Going Down Memory Lane:
Scaling Tokens for Video Stream Understanding
with Dynamic KV-Cache Memory

1University of Maryland 2TikTok *Internship at TikTok

TL;DR: Training-free sparse sliding-window attention + retrieval mixture-of-experts for streaming video understanding at high token budgets.


Teaser

Abstract

Online video understanding requires models to robustly encode, store, and retrieve information from a continuous video stream to support accurate video question answering (VQA). Existing state-of-the-art approaches rely on key-value caching to accumulate frame-level information over time, but use a limited number of tokens per frame, leading to the loss of fine-grained visual details. In this work, we propose scaling the token budget to enable more granular spatial and temporal understanding and reasoning. First, we find that current methods are ill-equipped to handle dense streams: their feature encoding causes query-frame similarity scores to increase over time, biasing retrieval toward later frames. To address this, we introduce an adaptive selection strategy that reduces token redundancy while preserving local spatiotemporal information. We further propose a training-free retrieval mixture-of-experts that leverages external models to better identify relevant frames. Our method, MemStream, achieves +8.0% on CG-Bench, +8.5% on LVBench, and +2.4% on VideoMME (Long) over ReKV with Qwen2.5-VL-7B.


Scaling Tokens Degrades Retrieval Performance

Retrieval Analysis

We take a state-of-the-art streaming video understanding approach, ReKV [1], and adapt it for Qwen2.5-VL. We observe that increasing per-frame token budget leads to substantial declines in average layer-wise recall across a variety of different questions on CGBench [2]. Inspecting further, we find that this is due to progressively increasing query-frame similarity scores across the video.

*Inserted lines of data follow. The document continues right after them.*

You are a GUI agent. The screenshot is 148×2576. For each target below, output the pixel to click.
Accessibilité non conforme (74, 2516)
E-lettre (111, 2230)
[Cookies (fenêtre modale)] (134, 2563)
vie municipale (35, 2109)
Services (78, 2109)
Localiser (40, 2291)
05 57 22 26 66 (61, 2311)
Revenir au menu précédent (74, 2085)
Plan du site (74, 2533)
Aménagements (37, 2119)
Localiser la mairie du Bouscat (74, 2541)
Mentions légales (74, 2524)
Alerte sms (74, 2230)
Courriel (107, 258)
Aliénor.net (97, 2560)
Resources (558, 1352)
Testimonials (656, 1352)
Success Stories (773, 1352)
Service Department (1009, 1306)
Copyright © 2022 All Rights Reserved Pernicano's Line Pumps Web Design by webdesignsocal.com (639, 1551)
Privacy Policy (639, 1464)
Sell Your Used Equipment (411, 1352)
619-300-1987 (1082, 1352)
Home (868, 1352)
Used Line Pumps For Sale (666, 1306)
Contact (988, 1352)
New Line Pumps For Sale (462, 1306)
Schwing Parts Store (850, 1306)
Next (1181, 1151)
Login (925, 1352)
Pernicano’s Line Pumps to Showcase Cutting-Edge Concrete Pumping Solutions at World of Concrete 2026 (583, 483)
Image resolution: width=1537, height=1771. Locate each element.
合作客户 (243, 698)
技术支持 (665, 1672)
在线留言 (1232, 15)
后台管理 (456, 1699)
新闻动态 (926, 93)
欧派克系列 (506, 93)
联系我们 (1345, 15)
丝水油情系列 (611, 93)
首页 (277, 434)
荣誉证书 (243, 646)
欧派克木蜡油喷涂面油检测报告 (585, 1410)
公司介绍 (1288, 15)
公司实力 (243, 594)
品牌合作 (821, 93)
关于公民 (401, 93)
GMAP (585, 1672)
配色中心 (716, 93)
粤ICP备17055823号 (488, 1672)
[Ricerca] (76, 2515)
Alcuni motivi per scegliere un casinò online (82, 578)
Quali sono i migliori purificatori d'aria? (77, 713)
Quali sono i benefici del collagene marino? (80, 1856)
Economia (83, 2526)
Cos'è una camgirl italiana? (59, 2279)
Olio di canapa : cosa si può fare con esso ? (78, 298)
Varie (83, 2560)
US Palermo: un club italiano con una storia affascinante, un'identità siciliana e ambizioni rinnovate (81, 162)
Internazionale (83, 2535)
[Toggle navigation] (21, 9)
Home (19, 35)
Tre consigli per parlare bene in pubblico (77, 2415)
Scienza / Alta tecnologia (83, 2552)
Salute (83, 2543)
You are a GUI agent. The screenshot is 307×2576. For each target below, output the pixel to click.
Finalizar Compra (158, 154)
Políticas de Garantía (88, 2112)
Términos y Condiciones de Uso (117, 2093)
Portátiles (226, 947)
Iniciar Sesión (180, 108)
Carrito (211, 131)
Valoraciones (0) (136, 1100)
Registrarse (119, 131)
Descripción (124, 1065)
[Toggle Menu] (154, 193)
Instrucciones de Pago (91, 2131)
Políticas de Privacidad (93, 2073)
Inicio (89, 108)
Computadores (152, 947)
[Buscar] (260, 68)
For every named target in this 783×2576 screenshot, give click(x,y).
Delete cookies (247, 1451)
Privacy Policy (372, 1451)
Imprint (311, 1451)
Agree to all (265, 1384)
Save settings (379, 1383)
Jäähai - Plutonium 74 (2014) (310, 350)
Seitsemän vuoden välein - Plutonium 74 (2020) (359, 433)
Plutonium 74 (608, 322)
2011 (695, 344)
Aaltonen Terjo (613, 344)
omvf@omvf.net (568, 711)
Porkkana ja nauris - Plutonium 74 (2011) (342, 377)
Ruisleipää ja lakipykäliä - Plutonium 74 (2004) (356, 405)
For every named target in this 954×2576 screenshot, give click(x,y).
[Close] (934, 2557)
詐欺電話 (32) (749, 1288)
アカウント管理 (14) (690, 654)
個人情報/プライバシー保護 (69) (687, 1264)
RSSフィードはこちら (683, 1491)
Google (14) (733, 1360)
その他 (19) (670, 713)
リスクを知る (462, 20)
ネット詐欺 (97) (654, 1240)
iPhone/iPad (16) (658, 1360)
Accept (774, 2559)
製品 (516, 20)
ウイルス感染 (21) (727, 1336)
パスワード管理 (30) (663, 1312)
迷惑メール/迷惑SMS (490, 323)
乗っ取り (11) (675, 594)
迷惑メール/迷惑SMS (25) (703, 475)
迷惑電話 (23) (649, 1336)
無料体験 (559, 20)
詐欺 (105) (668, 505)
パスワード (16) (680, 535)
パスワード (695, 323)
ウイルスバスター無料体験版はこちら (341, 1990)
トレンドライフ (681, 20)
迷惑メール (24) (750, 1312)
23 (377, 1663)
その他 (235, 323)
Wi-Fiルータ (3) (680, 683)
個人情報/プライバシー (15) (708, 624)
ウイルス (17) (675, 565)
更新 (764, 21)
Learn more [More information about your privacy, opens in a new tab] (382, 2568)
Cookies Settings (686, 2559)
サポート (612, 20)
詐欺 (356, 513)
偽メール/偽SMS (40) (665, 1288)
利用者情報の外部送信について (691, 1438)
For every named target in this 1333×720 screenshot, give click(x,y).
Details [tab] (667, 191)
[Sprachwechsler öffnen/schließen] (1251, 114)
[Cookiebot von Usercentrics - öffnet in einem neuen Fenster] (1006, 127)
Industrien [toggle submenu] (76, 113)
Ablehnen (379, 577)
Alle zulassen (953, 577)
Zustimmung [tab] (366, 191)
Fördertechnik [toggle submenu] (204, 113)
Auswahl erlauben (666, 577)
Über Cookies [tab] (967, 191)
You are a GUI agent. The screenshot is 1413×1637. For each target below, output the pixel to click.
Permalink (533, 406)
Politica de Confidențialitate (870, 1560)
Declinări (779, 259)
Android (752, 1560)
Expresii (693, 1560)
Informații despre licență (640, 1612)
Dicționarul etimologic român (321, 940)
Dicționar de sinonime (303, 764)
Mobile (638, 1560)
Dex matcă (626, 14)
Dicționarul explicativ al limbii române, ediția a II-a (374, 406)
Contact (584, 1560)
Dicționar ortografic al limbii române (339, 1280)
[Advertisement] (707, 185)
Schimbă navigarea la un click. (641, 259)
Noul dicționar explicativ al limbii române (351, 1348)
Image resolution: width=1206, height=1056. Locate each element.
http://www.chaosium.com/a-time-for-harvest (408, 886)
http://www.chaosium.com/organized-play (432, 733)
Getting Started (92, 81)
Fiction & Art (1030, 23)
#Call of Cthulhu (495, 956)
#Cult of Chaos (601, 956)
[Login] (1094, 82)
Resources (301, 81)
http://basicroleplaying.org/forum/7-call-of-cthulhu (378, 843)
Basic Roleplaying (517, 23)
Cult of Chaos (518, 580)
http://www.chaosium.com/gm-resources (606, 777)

Higher Token Budgets Reduce Discriminability

Distribution of Attention Entropy at Varying Token Budgets

Since query-frame similarity depends on the quality of the key representations in the KV-cache, we analyze the self-similarity of representative frame vectors in the KV-cache across token budgets. We find that at higher token budgets, frame vectors become more similar, indicating increased redundancy and reduced discriminability. We hypothesize that this is due to the attention mechanism becoming less selective at higher token budgets. We validate this theory by measuring the normalized entropy of the attention scores in the sliding window at varying token budgets. We find that at higher token budgets, the attention entropy increases, indicating less selective behavior across the sliding window.


Method

Method

We introduce MemStream, a training-free unified framework for effective encoding and retrieval of dense video streams. During encoding, we apply an adaptive selection strategy to identify and preserve critical video information in the sliding window. When retrieving from the KV-cache, we propose a retrieval mixture-of-experts that leverages external models to boost retrieval quality.


Adaptive Key Selection (AKS) identifies and eliminates temporal redundancy in the sliding window. For each pair of adjacent key features, we compute patch-wise cosine similarity between corresponding spatial tokens and select the top-k least similar (i.e., most distinctive) patch features, where k is fixed. Our mixture-of-experts retrieval design fuses internal attention-based signals with external vision model retrieval using reciprocal rank fusion (RRF). This approach allows strong retrieval signals from one expert to compensate for weaker signals from another.


Quantitative Results

CG-Bench

LVBench

VideoMME


We show performance on CG-Bench, LVBench, and VideoMME. Replacing full sliding-window attention with our AKS strategy improves performance by 5.5% on CG-Bench and 4.1% on LVBench. Adding our retrieval mixture-of-experts provides an additional 2.4% gain on CG-Bench and 4.3% on LVBench. Our strategy surpasses external retrieval alone with a 2.3% improvement on both CG-Bench and LVBench.


Qualitative Results

Qualitative Results

We plot examples of representative retrievals for different videos on the CG-Bench dataset. Notably, we observe that ReKV generally retrieves from later parts of the video, while MemStream is able to identify relevant segments found earlier or in the middle of the video.